At just 20 years old, Peace Akintade is making herself heard. The African Canadian poet, public speaker and thespian was Saskatchewan’s Youth Poet Laureate for 2020-21 and uses poetry to share her experiences growing up in Nigeria, Kuwait and Canada and relearning her culture in the face of colonization.

An outgoing personality, Peace was introduced to poetry in her early teens through an Open Door Society youth program. She has been writing and performing ever since. “I participated in a lot of activities and workshops through the Open Door Society. I became invested in spoken word poetry, and that morphed into public speaking when they asked me to talk with other youth about being an immigrant in Saskatoon,” she says.

Peace is currently studying anthropology at the university. “It’s interesting to me that I’m attracted to a field that was created to study people shaped by colonization. How do I make this mine? I love words and art, so I want to explore the impact on culture and art of being westernized, how has that changed how people see art?”
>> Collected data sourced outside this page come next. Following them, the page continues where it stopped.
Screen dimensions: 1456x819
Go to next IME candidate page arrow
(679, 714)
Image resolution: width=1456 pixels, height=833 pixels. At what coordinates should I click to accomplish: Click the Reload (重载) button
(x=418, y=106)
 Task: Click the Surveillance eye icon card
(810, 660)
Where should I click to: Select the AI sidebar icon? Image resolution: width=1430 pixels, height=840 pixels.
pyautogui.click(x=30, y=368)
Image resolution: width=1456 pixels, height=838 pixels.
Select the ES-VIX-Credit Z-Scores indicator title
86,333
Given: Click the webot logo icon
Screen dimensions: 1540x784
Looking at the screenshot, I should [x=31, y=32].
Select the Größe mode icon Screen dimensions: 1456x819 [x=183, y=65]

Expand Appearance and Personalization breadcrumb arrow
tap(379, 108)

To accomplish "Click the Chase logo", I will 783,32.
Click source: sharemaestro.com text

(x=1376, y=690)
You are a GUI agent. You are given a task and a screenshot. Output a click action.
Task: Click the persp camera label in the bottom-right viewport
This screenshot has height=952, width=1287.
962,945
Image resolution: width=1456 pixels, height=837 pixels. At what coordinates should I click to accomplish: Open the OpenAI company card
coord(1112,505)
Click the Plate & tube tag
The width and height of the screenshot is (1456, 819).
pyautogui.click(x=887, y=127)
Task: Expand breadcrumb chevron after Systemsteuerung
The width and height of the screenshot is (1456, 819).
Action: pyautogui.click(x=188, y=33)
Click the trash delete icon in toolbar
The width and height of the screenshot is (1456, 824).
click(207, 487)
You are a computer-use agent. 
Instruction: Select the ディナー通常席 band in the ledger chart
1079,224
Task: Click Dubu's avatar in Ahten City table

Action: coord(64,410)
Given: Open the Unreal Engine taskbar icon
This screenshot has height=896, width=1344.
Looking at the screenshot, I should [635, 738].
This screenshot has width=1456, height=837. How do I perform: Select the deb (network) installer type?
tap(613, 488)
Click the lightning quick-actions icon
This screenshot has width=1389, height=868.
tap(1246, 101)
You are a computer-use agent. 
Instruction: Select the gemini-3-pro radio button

“Colonization has changed how we see our own culture, even something as simple as clothing,” she says. “When I walk to the mall, I will wrap myself in cultural clothing as if it’s normal. It’s my way of saying that our culture is not just an extension of western influence, it existed for years and years before any western influence.”

For Peace, her clothes, like her poetry, are a form of activism. “Being a person of colour in Canada means you are always walking activism. Just sitting down in a public space carries an element of activism,” she says. “But I also want to emphasize black love, not just black trauma. I want people to understand that culture and history is integral to who we are, but it is not all we are—we are people first.”